[Stored records]
-- Opening Marker --

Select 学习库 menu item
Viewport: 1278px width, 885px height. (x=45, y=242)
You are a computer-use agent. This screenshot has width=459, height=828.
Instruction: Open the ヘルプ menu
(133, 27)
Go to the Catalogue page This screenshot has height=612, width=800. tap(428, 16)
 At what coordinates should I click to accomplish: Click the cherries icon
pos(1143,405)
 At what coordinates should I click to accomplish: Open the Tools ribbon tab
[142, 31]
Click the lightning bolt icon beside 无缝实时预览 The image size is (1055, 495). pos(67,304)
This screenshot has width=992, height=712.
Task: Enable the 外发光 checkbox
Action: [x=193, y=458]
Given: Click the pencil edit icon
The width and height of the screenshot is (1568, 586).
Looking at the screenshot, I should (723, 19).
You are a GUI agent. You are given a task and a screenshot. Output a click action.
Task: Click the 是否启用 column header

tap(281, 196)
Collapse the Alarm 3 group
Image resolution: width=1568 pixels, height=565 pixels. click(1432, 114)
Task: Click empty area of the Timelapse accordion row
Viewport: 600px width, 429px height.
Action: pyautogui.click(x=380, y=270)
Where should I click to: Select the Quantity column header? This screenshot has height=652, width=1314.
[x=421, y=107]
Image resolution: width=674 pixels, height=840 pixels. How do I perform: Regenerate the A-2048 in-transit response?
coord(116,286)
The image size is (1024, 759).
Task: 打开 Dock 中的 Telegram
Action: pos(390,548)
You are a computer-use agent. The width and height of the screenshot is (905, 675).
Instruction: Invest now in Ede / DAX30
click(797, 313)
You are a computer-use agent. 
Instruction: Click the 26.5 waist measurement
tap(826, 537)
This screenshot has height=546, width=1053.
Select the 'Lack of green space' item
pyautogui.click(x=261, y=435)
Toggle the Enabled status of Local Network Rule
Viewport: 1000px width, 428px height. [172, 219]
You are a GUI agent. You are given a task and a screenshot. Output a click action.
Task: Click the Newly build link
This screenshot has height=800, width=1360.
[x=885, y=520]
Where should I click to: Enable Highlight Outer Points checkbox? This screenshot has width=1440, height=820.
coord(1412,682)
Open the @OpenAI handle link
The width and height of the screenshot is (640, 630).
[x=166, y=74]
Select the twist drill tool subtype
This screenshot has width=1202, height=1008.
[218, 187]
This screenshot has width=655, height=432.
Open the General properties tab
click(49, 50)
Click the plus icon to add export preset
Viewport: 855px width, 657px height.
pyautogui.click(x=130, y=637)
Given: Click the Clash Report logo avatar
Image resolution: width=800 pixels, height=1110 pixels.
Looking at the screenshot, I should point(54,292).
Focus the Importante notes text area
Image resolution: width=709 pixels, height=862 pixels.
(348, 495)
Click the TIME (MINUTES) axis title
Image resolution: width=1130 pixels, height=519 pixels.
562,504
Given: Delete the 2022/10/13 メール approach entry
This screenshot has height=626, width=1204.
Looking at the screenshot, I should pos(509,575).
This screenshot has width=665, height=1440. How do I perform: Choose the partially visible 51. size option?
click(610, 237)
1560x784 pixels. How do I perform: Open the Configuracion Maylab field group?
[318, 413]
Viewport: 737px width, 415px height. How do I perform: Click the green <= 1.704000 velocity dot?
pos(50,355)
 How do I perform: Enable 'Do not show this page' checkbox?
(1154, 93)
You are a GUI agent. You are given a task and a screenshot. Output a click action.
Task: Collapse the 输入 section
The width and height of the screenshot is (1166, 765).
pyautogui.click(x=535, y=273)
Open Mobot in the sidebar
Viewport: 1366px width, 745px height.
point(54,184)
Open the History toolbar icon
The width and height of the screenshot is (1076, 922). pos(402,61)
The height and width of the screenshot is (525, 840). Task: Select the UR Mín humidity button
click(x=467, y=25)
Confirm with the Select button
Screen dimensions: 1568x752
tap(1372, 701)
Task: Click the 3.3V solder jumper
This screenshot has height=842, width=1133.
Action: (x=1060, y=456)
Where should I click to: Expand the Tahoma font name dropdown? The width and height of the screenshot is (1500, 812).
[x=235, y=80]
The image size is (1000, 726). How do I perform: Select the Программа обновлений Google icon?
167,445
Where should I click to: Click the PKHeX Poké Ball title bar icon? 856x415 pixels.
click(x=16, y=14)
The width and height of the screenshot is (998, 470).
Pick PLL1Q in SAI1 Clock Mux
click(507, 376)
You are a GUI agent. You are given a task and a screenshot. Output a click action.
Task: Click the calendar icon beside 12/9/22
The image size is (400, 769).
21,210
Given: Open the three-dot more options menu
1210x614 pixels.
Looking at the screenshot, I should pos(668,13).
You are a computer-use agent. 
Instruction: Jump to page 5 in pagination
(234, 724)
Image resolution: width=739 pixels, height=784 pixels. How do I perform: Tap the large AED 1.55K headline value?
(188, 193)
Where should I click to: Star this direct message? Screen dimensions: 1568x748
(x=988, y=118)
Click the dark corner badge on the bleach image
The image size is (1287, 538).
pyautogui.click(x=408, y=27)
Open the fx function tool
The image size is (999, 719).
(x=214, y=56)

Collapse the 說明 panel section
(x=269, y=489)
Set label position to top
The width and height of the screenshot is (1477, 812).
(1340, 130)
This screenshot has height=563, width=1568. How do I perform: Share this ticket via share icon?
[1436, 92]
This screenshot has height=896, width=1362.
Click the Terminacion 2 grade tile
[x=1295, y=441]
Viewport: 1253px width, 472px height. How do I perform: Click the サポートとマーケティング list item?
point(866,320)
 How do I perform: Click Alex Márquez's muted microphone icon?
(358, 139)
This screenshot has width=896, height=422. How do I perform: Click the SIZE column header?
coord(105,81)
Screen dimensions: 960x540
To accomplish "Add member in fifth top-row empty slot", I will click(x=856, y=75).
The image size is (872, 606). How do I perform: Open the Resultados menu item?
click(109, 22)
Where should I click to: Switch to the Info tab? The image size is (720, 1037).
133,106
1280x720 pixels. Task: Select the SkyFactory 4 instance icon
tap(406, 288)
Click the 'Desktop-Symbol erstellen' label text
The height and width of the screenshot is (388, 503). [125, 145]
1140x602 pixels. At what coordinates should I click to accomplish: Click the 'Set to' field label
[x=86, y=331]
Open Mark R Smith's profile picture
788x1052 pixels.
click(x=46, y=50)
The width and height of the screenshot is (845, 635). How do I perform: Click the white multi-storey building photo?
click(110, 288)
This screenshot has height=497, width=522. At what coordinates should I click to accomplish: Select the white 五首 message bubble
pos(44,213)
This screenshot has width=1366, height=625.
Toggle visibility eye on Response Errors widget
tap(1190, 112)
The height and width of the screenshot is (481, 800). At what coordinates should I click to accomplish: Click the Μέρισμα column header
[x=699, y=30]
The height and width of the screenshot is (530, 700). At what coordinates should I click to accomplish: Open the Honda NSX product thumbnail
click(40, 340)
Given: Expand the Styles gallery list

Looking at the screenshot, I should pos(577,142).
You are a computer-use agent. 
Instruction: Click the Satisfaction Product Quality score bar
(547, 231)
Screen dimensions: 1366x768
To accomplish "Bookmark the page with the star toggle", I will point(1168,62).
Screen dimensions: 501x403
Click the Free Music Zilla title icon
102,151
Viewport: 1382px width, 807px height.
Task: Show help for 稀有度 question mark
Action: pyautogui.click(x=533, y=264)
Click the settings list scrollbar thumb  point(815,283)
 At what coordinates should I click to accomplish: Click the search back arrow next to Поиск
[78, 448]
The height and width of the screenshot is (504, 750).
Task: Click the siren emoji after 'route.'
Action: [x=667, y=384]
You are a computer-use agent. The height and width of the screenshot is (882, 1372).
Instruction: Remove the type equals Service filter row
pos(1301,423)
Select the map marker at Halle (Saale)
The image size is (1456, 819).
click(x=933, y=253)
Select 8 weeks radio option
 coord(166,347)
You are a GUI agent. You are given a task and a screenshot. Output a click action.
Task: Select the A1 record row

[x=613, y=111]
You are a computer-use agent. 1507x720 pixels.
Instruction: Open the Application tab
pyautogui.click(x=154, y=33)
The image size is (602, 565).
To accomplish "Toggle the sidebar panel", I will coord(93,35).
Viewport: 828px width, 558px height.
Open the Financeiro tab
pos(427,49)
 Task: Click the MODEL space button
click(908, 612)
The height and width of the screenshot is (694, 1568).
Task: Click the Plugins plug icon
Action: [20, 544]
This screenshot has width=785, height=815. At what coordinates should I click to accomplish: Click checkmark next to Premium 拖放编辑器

-- Closing Marker --

• [INSTRUCTIONS FOR THE TASK] Every line in the data above that contains the word "empty" should be copied.

• [PROBLEM SOLUTION]
Task: Click empty area of the Timelapse accordion row
To accomplish "Add member in fifth top-row empty slot", I will click(x=856, y=75).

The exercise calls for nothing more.